A sample? “Wilson, it turned out, had cultivated an empire of ‘classical’ schools based on a biblical worldview that included over 165 private academies around the country, all of which purchased educational materials published by his personal ‘Canon Press’ in Moscow, Idaho, or affiliated ‘Veritas Press’ in Lancaster, Pennsylvania. His empire of private academies paled, however in comparison to his real passion for home-schooling. Wilson’s view of slavery currently services thousands of home-schooled familes around the country with materials published by Canon and Veritas Presses.”
Land of Goshen. I think that I am about to be promoted into a scarecrow for use in fund-raising letters for the Democratic Party, the kind with blood on the envelope.

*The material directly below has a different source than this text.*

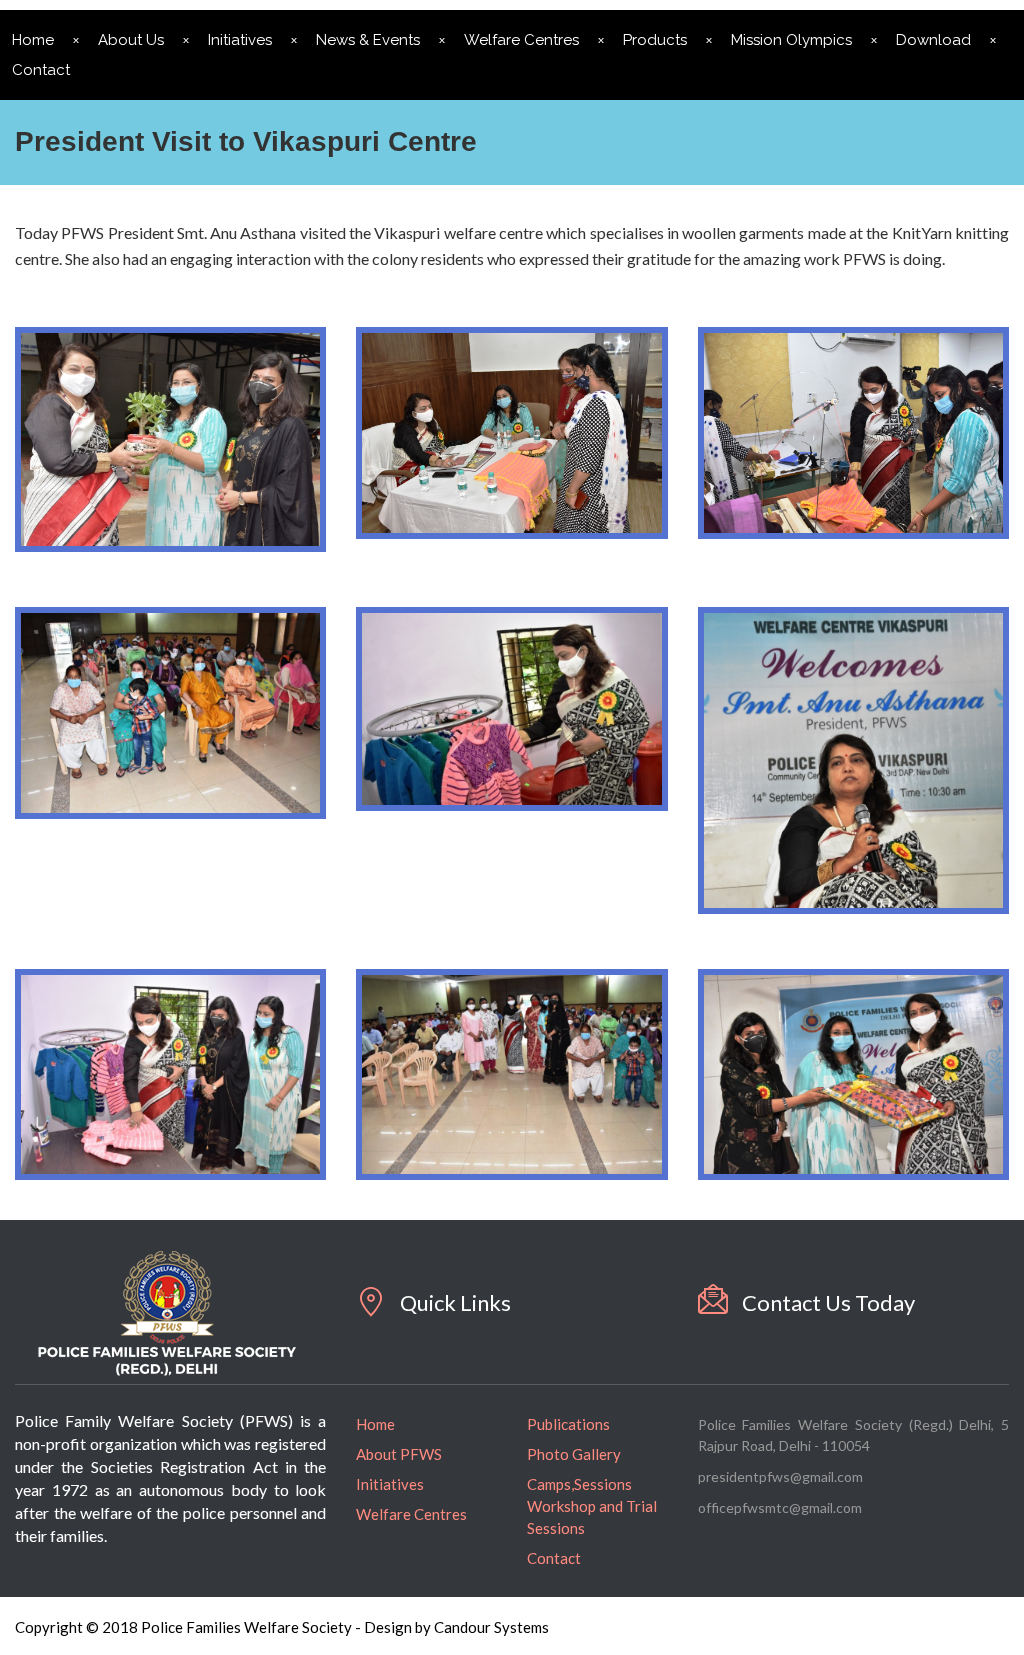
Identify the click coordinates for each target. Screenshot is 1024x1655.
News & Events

Not that such a promotion would be a bad thing, mind you. But back to the Ramsey issue — three sentences, four major factual errors. Where are these famous refereed journals when you need them?
Ramsey concluded his article by telling how Mark Potok, from the world’s richest civil rights organization, despite that word poverty in their title, read from a sermon of mine during their protest of our history conference, a year ago last February. In that sermon (Dec. 28, 2003) I was explaining the concept of a “decisive point,” which is what you have when a target is both feasible and strategic. Mr. Potok read excerpts from the message that explained that a small town like Bovill is feasible, but not strategic. New York City (with a hats off to my good friend Steve Schlissel) is strategic but not feasible. “A number of audience members gasped as Potok read from Wilson’s sermon.” Oh, well, nothing unusual about that.

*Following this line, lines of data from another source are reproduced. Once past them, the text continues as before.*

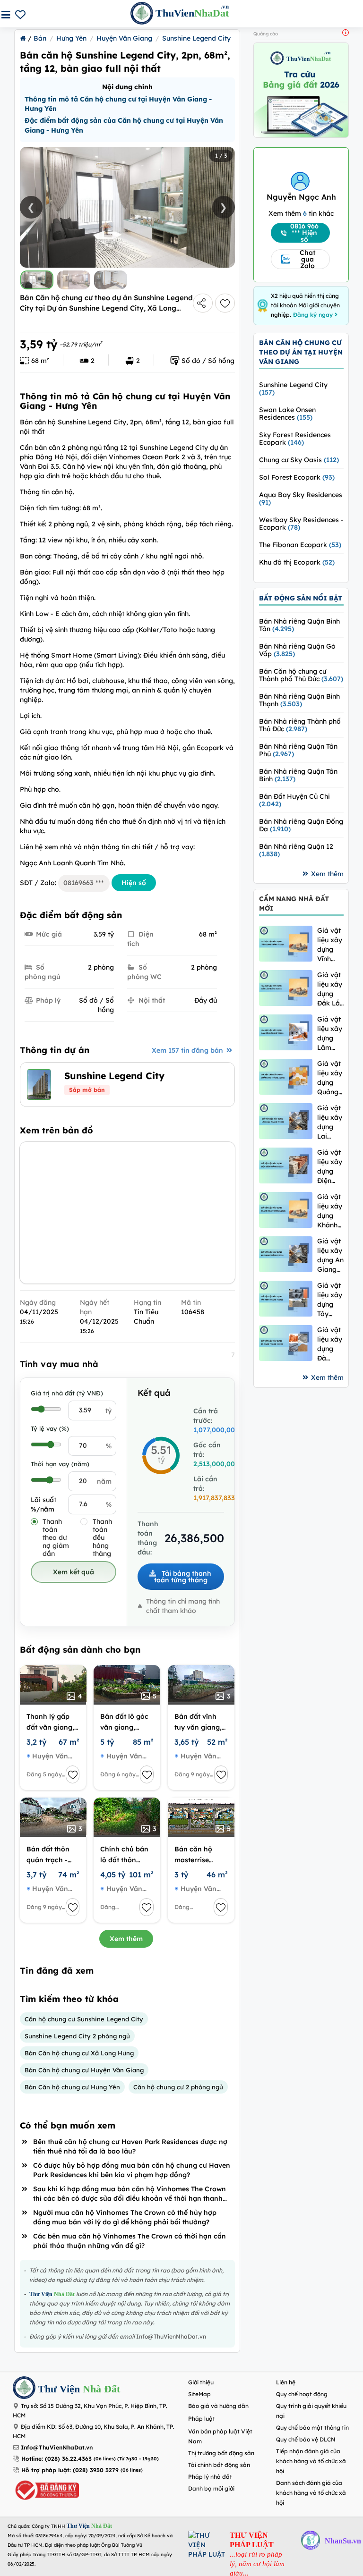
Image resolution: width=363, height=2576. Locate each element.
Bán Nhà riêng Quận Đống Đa (301, 825)
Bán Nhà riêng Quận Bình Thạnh (299, 700)
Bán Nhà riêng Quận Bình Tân (299, 625)
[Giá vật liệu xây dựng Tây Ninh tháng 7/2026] (285, 1298)
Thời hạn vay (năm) (60, 1464)
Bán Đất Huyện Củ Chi (294, 800)
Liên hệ (285, 2382)
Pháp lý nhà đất (210, 2476)
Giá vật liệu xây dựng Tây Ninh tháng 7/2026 (329, 1299)
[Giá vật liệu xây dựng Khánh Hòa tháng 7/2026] (285, 1209)
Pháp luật (201, 2418)
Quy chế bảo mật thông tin (312, 2427)
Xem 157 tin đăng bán (188, 1050)
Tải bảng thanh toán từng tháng (182, 1576)
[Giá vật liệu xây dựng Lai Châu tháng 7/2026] (285, 1121)
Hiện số (133, 882)
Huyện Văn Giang (124, 38)
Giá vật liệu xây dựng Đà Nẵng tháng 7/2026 (329, 1344)
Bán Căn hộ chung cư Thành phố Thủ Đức (301, 675)
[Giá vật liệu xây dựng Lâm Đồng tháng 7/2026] (285, 1032)
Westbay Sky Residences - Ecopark (301, 523)
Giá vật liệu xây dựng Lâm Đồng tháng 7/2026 (329, 1033)
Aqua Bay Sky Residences (300, 498)
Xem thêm (126, 1938)
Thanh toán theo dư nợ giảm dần (56, 1538)
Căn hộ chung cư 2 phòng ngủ (178, 2087)
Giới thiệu (201, 2382)
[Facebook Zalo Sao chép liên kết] (202, 303)
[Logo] (24, 2388)
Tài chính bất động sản (219, 2464)
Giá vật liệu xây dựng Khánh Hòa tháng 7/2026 (329, 1211)
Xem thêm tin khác (301, 213)
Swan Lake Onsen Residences (287, 413)
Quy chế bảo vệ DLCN (306, 2439)
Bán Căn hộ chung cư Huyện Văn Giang (84, 2070)
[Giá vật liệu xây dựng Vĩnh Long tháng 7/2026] (285, 943)
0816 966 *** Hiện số (304, 233)
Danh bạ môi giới (211, 2488)
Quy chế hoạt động (302, 2394)
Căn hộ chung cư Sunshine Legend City (84, 2019)
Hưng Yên (71, 38)
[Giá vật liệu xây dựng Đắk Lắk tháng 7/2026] (285, 987)
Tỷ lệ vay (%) (50, 1428)
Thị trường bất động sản (221, 2453)
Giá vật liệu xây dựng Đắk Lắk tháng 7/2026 (330, 989)
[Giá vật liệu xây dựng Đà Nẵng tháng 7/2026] (285, 1342)
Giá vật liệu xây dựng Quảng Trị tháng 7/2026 (329, 1078)
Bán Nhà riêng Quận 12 (296, 850)
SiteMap (199, 2394)
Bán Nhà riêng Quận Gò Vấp (297, 650)
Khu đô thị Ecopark (297, 562)
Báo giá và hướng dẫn (218, 2405)
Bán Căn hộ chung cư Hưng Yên (72, 2087)
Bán (40, 38)
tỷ (108, 1410)
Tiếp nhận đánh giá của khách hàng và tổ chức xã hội (311, 2461)
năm (104, 1481)
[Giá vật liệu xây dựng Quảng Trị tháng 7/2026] (285, 1076)
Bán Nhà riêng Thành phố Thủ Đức (300, 725)
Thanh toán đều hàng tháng (102, 1538)
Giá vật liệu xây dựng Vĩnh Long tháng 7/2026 (329, 944)
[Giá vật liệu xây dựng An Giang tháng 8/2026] (285, 1254)
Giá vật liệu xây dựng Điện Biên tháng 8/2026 (329, 1166)
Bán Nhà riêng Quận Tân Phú (298, 750)
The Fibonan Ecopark (300, 545)
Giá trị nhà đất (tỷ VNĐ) (67, 1393)
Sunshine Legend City (196, 38)
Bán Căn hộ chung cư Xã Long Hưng (79, 2053)
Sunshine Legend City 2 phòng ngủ (77, 2036)
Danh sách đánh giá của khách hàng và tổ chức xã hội (311, 2492)
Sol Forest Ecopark (297, 477)
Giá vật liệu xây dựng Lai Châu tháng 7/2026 (329, 1122)
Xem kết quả (73, 1572)
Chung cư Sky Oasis (299, 460)
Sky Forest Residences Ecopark (295, 439)
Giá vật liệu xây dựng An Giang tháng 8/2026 (330, 1255)
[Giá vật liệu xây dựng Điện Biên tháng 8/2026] (285, 1165)
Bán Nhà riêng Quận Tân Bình (298, 775)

But this reason for gasping was probably different. These good folks at the protest were getting panicky about the prospects of us “culture warriors” getting a line of our light artillery up on Paradise Ridge, just south of town, and then dictating our terms to the city council. But what we actually want to do is live out our love for Jesus, educate our own children in terms of that love, share that love with any neighbors who are open to it, do first-rate work, and mind our own business. In short, I was talking about evangelism, and not the imposition of a draconian legislative agenda that would make Hamurabi look like a bleeding heart liberal.

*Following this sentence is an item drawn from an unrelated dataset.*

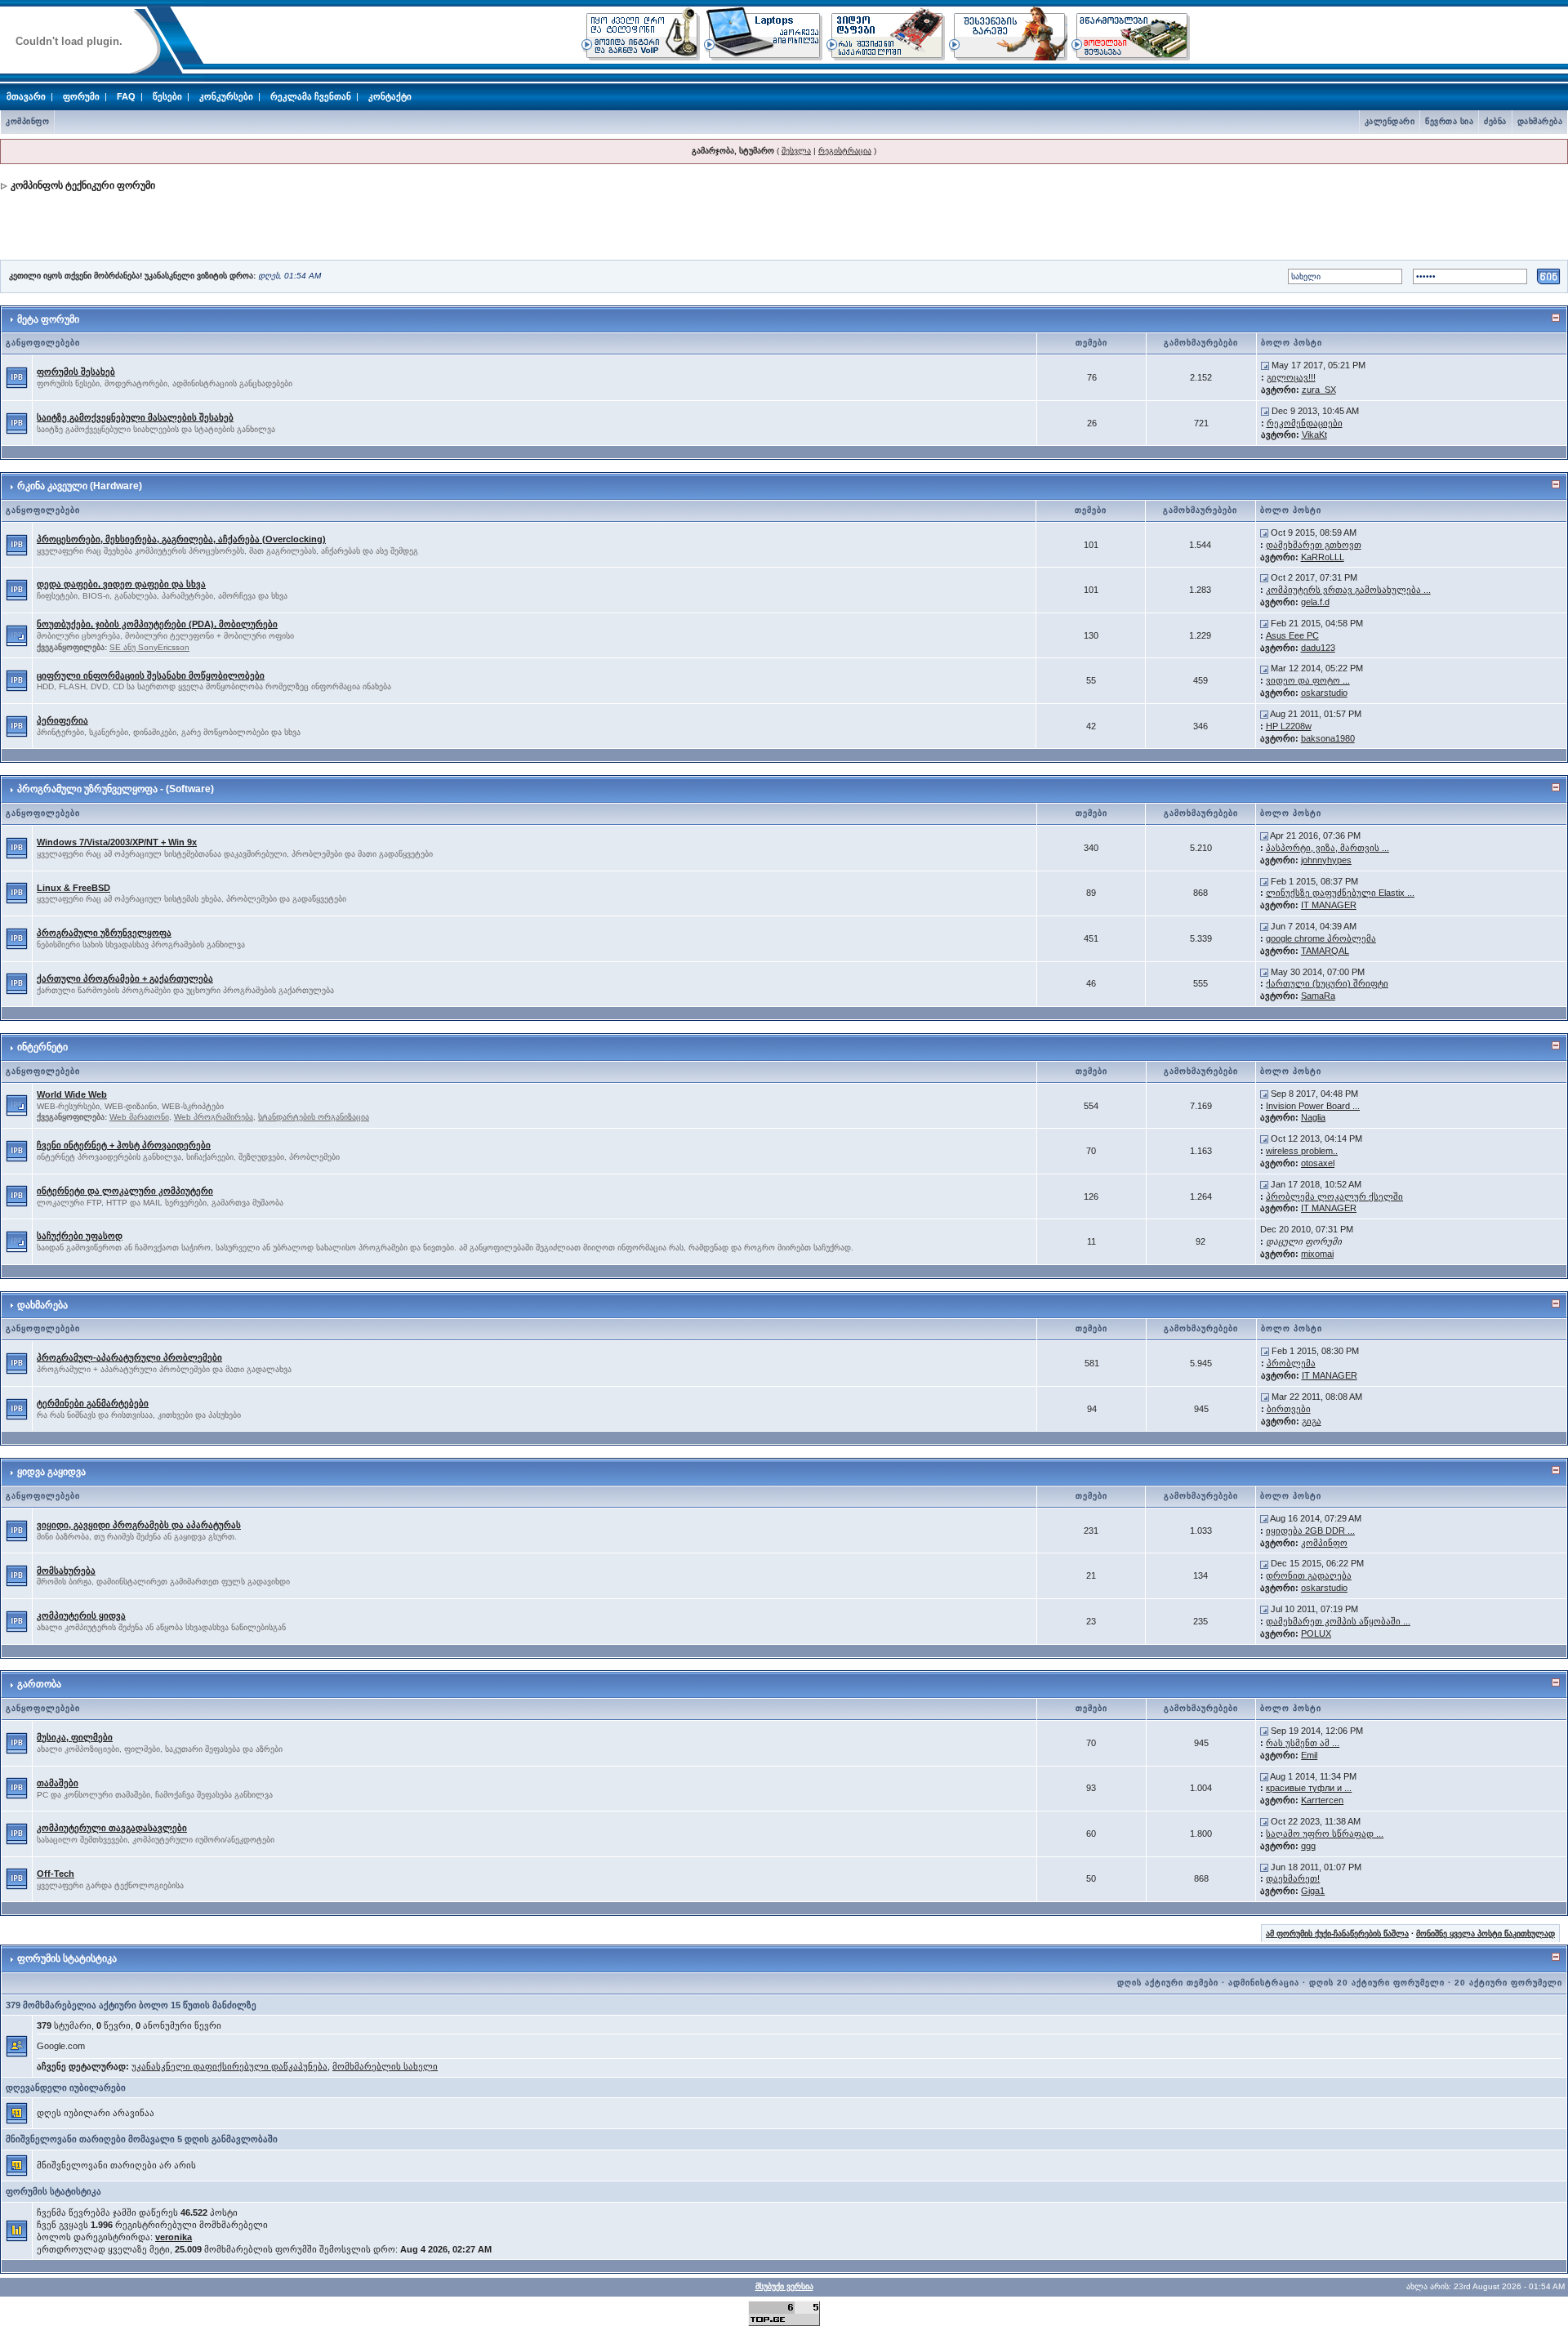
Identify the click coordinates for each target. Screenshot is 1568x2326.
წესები (167, 96)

But minding our own business is becoming much harder because our Intoleristas are dedicated to a very public and judicial harassment of any view that starts to threaten their goose-stepping versions of diversity. And the entire time they are filing complaints, instigating bogus investigations, and cooking up zoning challenges, they act like they are the ones being persecuted. They are a sight to behold, and I wish you were here so you could watch.